[Web-SIG] WSGI Content-Length issues.

Wed Jan 9 05:27:06 CET 2008

Can the group mind provide some clarification on the following please.

1. The WSGI specification does not require that a WSGI adapter provide
an EOF indicator if an attempt is made to read more data from
wsgi.input than defined by request Content-Length. Is though a WSGI
adapter required to explicitly discard any request content which
wasn't consumed or is the WSGI applications responsibility to ensure
that all request content up to the length specified is always
consumed?

I have seen some reports to suggest that some WSGI adapter/servers do
not discard unread content up to Content-Length, resulting in the
problem that if Keep-Alive was enabled that the server may incorrectly
try and interpret the remaining content as the header of the next
request on that same socket connection.

Some spam bots on the net which POST to arbitrary URLs are quite good
at triggering this scenario where WSGI applications don't consume
request content when they weren't expecting it.
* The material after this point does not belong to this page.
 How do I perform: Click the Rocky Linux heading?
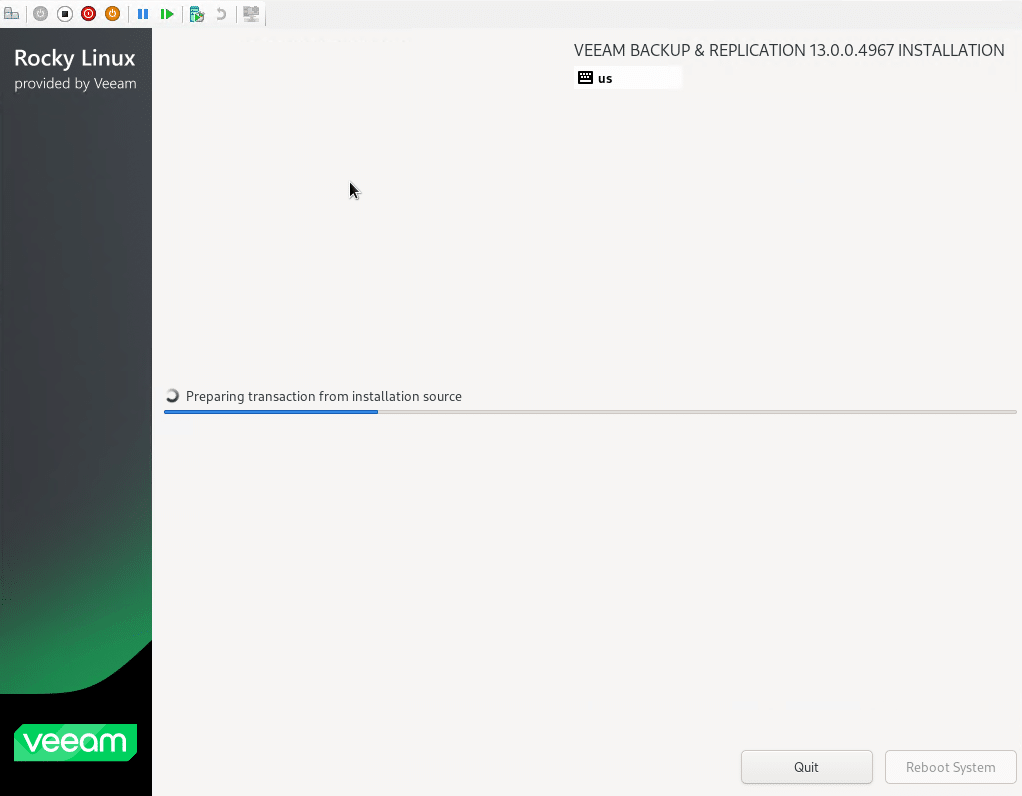pos(75,59)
If the WSGI specification isn't clear on the responsibilities of a
WSGI adapter to discard any request content that wasn't consumed then
any WSGI application to ensure it works on all hosting mechanisms
would have to ensure they always consume request content even if not
expected for a URL.

2. If a WSGI application sets a Content-Length in a response and then
returns request content of a greater length, should the WSGI adapter
attempt to discard any additional output beyond the length set by the
application or just pass it through? What obligations do WSGI
middleware have in this respect?

If the answer is that the WSGI adapter shouldn't care and should just
pass everything through, then would it be seen as at least prudent
that the WSGI adapter log a warning message that the returned response
content differs in length to the specified Content-Length? Same
applies where a WSGI application finished successfully but didn't
return as much output as it said it was going to.

3. Similarly, where a WSGI adapter supports wsgi.file_wrapper and the
Content-Length header was set in the response, should the WSGI adapter
send only at most that amount of data? This question applies whether
or not the WSGI adapter is able to optimise the sending of the
response because of the presence of fileno() or other platform
specific feature which would facilitate such optimisations.

4. Where a WSGI adapter supports wsgi.file_wrapper and the
Content-Length header was NOT set in the response, where optimisations
are being performed and the WSGI adapter can (or must in order to send
it) calculate the length of the output, can the WSGI adapter add its
own Content-Length header indicating the actual amount of response
content sent.

Graham